__AIM OF THE EXERCISE__
The entries that follow must be given again exactly, with the pictures excluded.

- - -

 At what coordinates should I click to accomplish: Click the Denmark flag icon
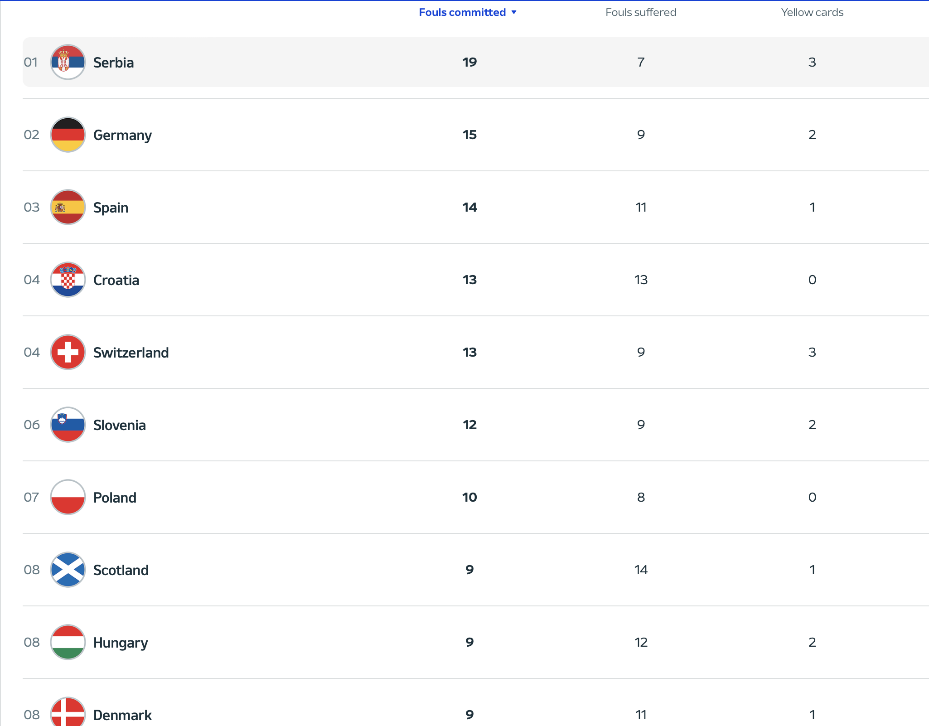point(68,712)
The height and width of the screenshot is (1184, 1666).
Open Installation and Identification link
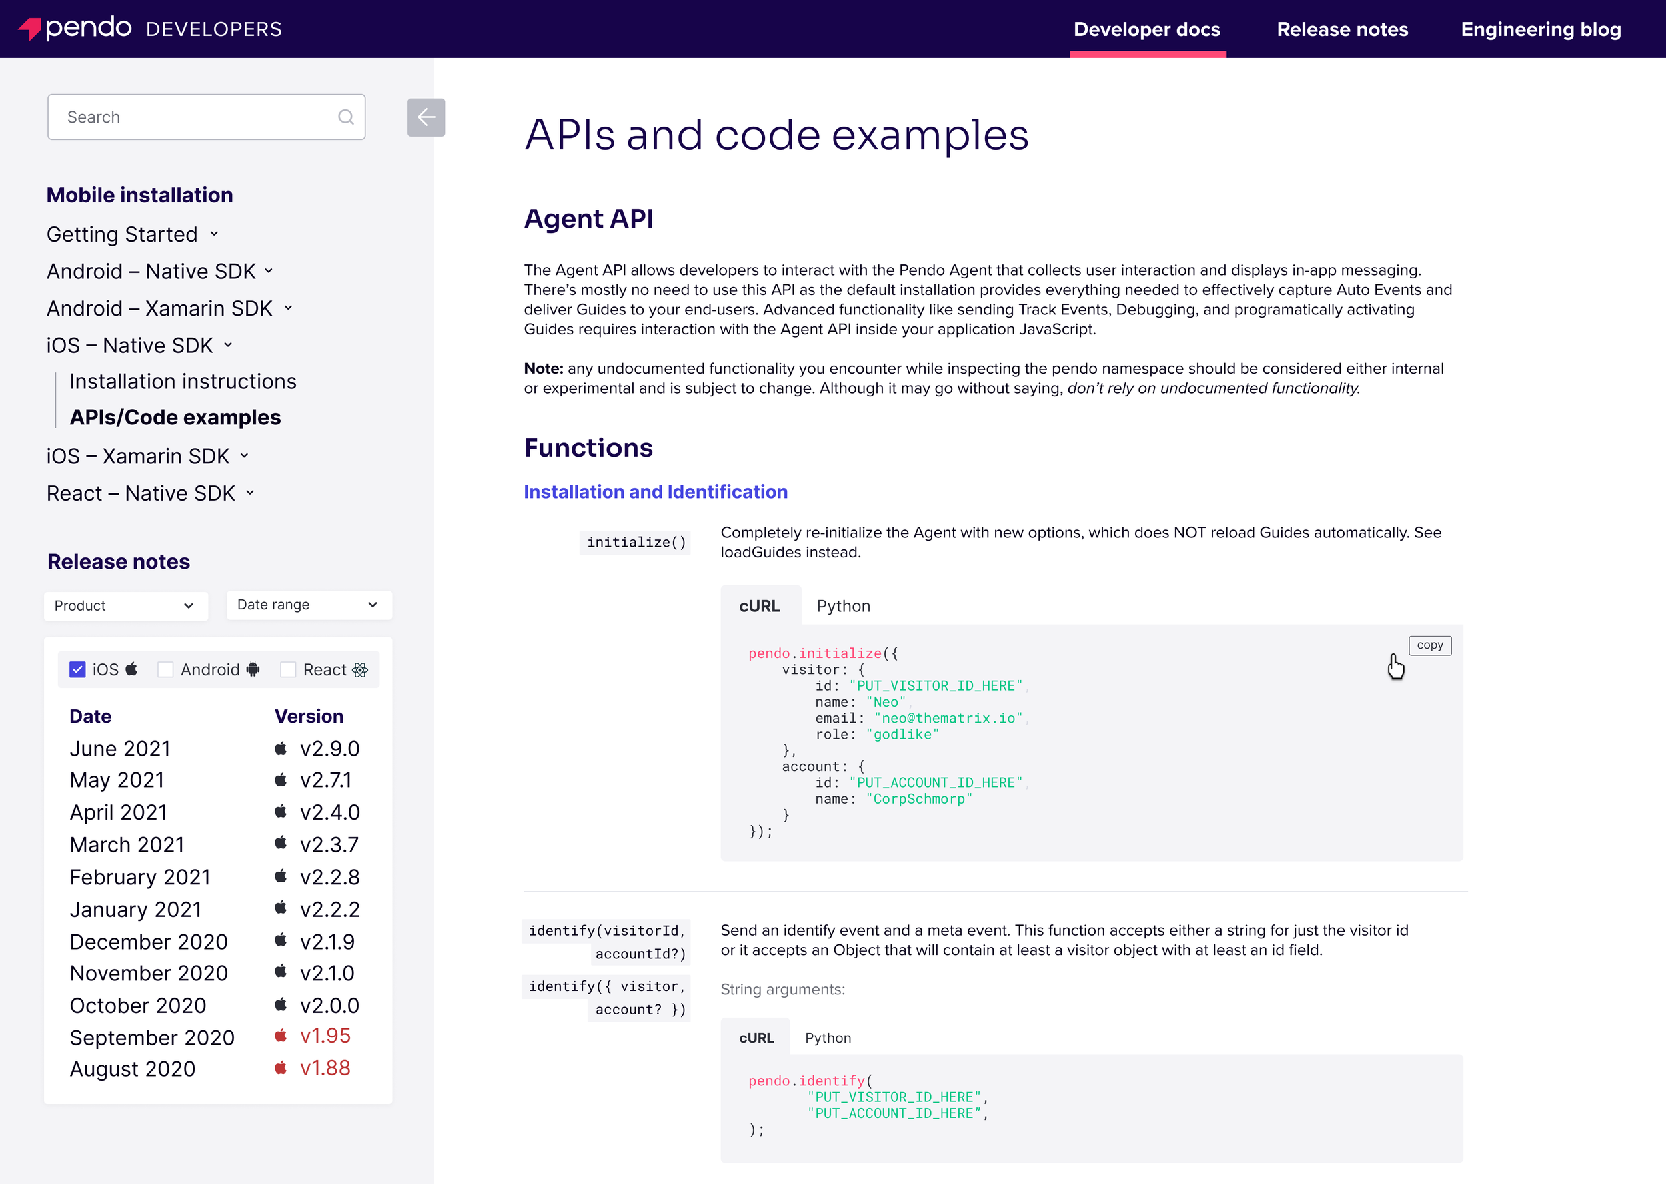point(655,492)
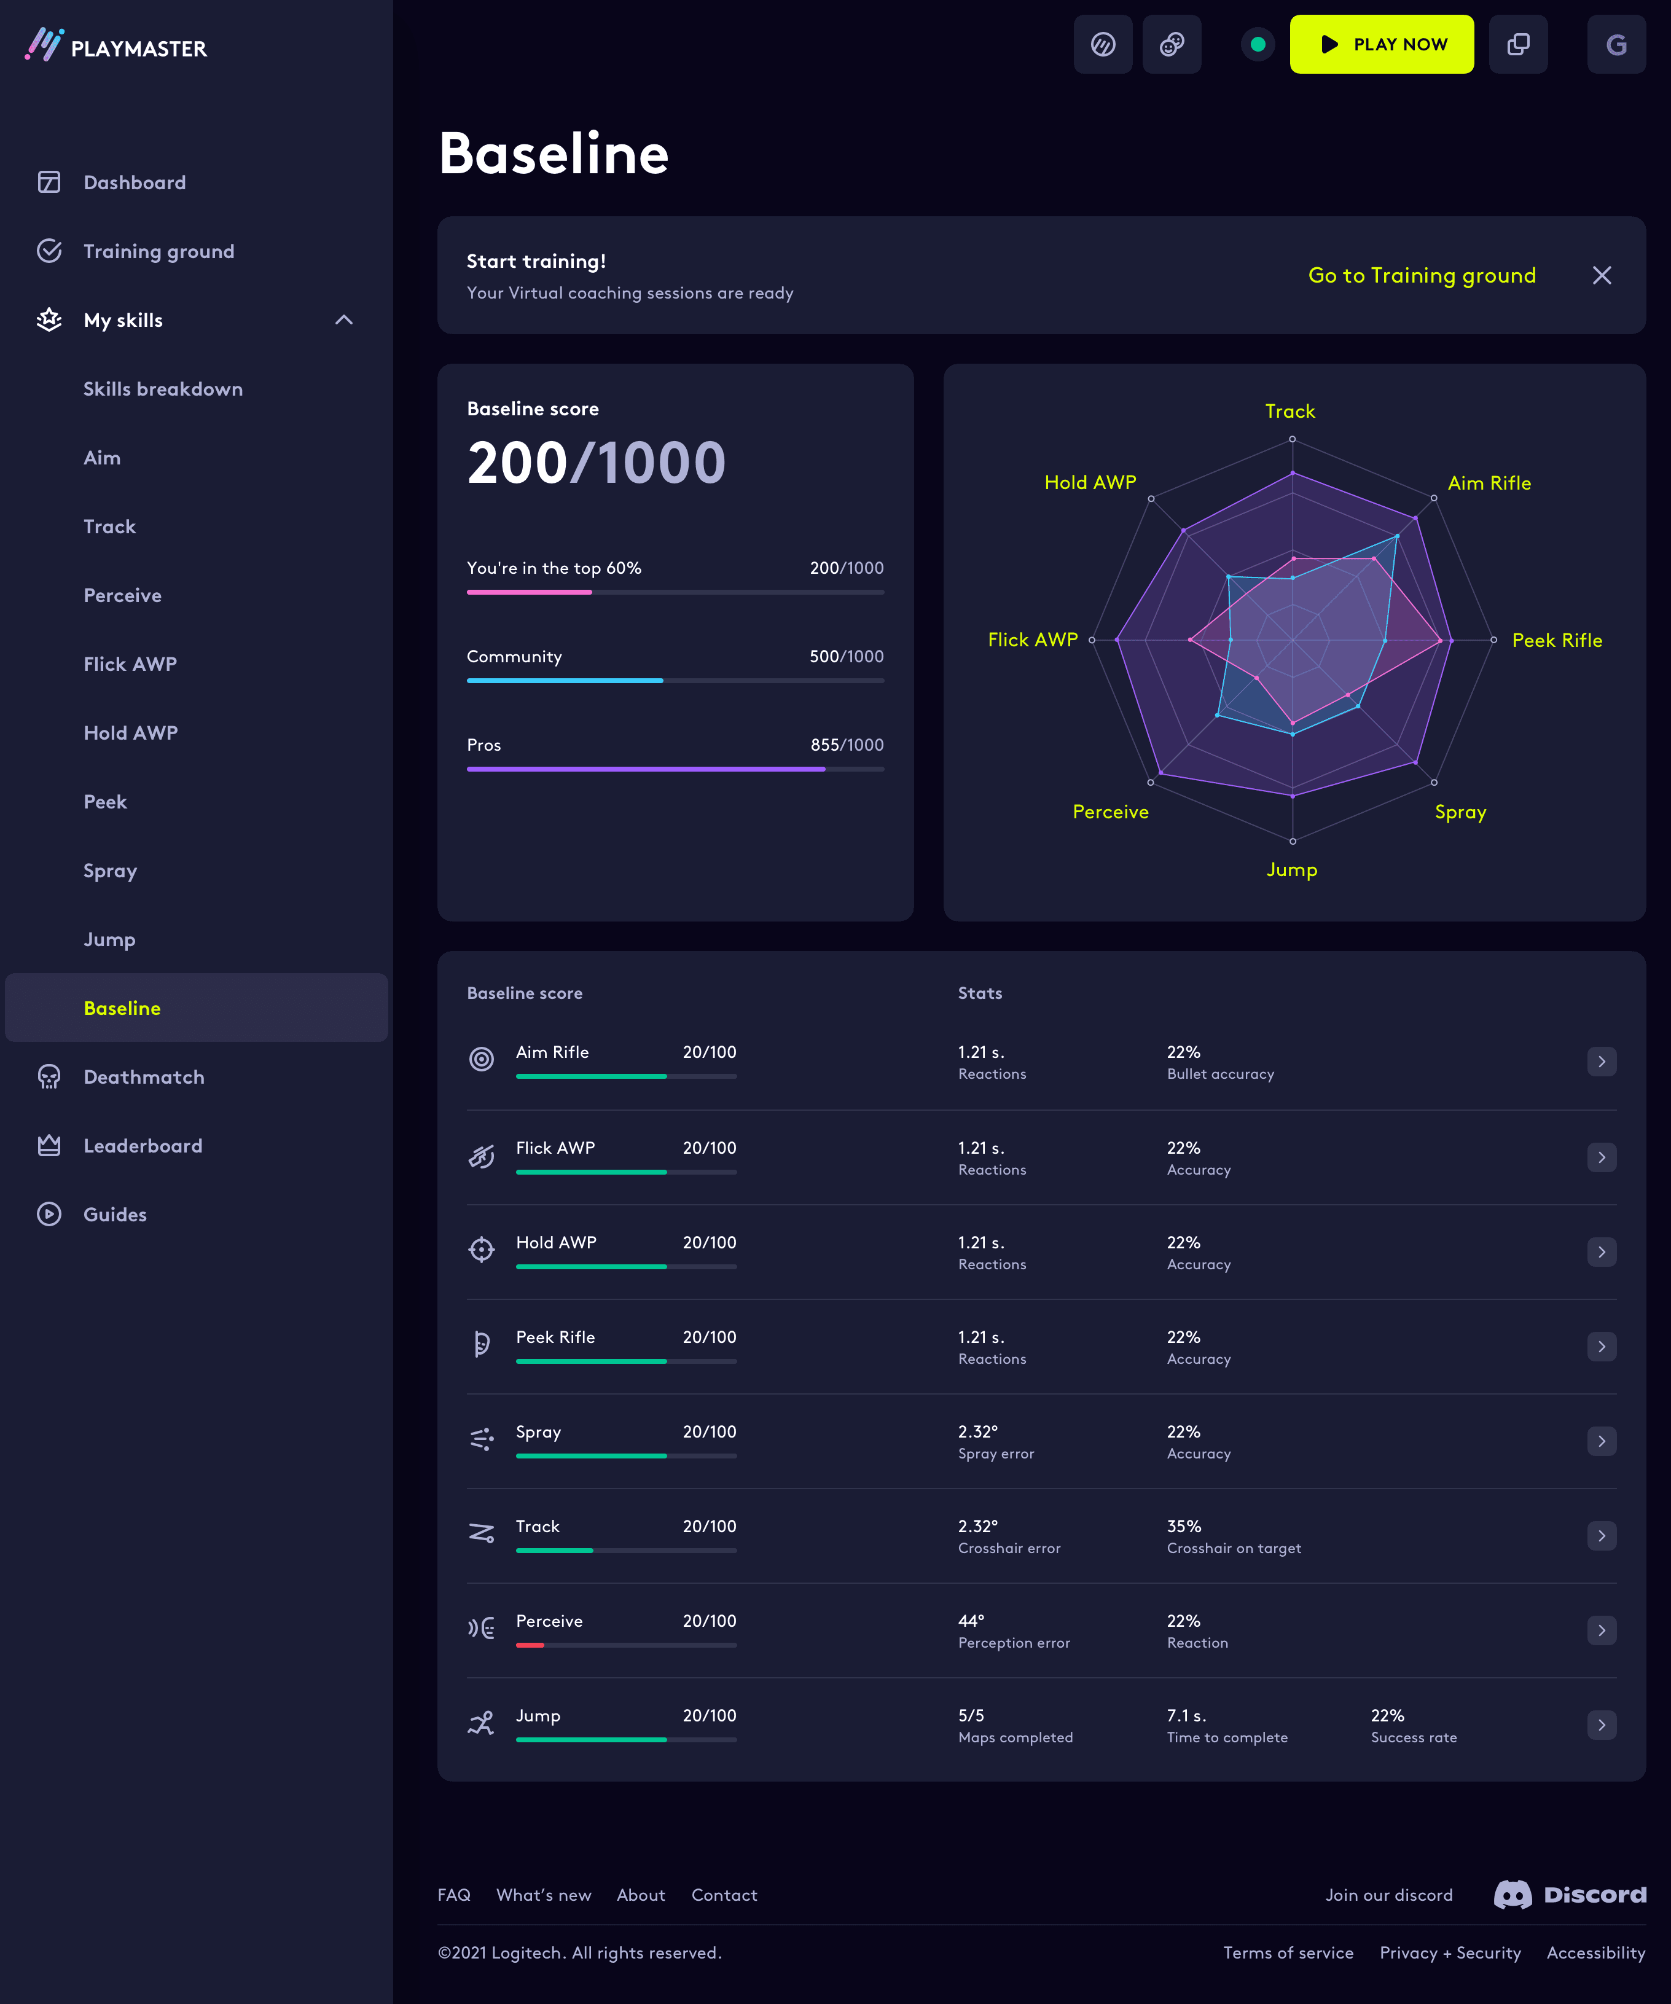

- - -

__WRITTEN RESPONSE__
 At what coordinates should I click to accomplish: Click the Denmark flag icon
point(68,712)
The height and width of the screenshot is (1184, 1666).
Open Installation and Identification link
point(655,492)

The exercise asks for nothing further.